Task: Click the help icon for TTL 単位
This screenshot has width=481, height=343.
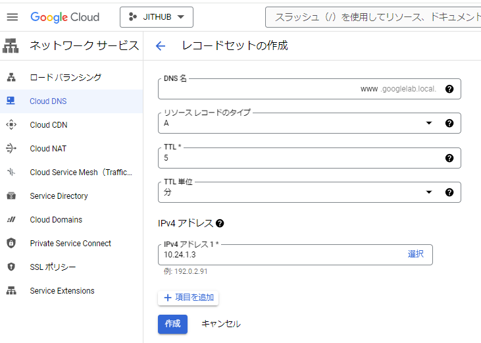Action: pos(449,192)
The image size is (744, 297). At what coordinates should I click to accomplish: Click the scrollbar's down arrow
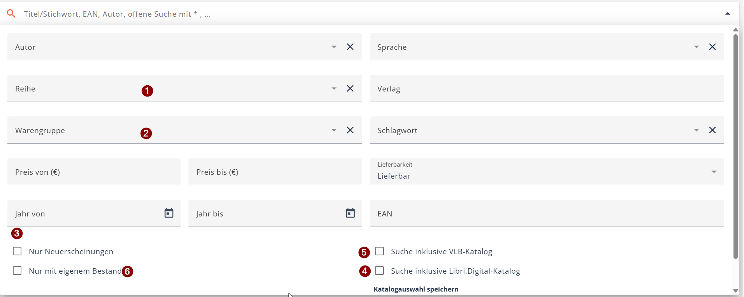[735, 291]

* * *

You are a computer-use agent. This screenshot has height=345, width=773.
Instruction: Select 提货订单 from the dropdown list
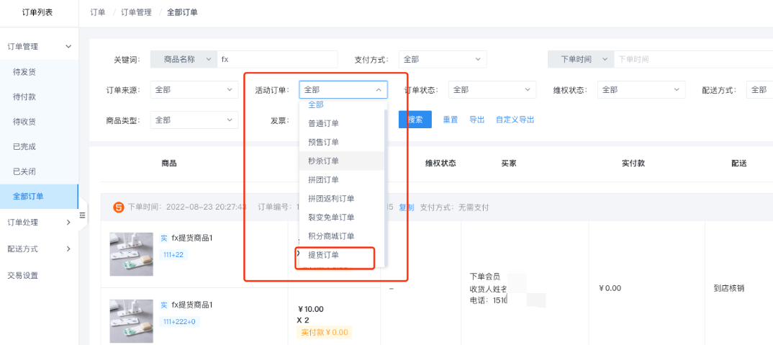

▶ **Task item**
Transcribe the lines above between the line holding "You are a computer-use" and the line holding "Instruction: Select 提货订单", inclusive, exactly as they stand and with nothing added.

▶ **Answer area**
You are a computer-use agent. This screenshot has height=345, width=773.
Instruction: Select 提货订单 from the dropdown list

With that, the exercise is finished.